» **Dataset excerpts**
--- START ---

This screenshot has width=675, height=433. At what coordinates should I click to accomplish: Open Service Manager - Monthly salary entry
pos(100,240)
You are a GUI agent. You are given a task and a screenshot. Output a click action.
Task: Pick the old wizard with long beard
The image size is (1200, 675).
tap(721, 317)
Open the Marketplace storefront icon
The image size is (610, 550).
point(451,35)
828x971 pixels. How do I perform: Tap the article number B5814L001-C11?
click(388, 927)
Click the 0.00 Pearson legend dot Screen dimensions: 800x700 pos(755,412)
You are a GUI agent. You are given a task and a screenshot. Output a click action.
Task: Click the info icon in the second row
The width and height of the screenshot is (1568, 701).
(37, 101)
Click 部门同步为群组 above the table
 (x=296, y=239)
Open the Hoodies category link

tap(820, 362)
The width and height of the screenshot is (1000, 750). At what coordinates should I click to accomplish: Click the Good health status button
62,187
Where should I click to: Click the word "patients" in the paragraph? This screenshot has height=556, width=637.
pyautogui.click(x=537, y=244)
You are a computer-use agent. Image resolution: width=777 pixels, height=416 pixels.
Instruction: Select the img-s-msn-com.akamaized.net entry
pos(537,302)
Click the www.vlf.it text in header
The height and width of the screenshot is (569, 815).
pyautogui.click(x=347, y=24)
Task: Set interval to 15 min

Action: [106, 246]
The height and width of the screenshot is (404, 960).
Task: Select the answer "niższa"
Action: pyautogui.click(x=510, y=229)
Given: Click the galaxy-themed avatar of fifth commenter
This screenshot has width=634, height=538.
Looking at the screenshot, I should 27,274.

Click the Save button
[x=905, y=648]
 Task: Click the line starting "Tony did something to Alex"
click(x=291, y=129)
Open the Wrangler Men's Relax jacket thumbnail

--- END ---

Print each line above exactly as it stands.

» **Exercise answer**
This screenshot has width=675, height=433. At what coordinates should I click to accomplish: Open Service Manager - Monthly salary entry
pos(100,240)
You are a GUI agent. You are given a task and a screenshot. Output a click action.
Task: Pick the old wizard with long beard
The image size is (1200, 675).
tap(721, 317)
Open the Marketplace storefront icon
The image size is (610, 550).
point(451,35)
828x971 pixels. How do I perform: Tap the article number B5814L001-C11?
click(388, 927)
Click the 0.00 Pearson legend dot Screen dimensions: 800x700 pos(755,412)
You are a GUI agent. You are given a task and a screenshot. Output a click action.
Task: Click the info icon in the second row
The width and height of the screenshot is (1568, 701).
(37, 101)
Click 部门同步为群组 above the table
 (x=296, y=239)
Open the Hoodies category link

tap(820, 362)
The width and height of the screenshot is (1000, 750). At what coordinates should I click to accomplish: Click the Good health status button
62,187
Where should I click to: Click the word "patients" in the paragraph? This screenshot has height=556, width=637.
pyautogui.click(x=537, y=244)
You are a computer-use agent. Image resolution: width=777 pixels, height=416 pixels.
Instruction: Select the img-s-msn-com.akamaized.net entry
pos(537,302)
Click the www.vlf.it text in header
The height and width of the screenshot is (569, 815).
pyautogui.click(x=347, y=24)
Task: Set interval to 15 min

Action: [106, 246]
The height and width of the screenshot is (404, 960).
Task: Select the answer "niższa"
Action: pyautogui.click(x=510, y=229)
Given: Click the galaxy-themed avatar of fifth commenter
This screenshot has width=634, height=538.
Looking at the screenshot, I should 27,274.

Click the Save button
[x=905, y=648]
 Task: Click the line starting "Tony did something to Alex"
click(x=291, y=129)
Open the Wrangler Men's Relax jacket thumbnail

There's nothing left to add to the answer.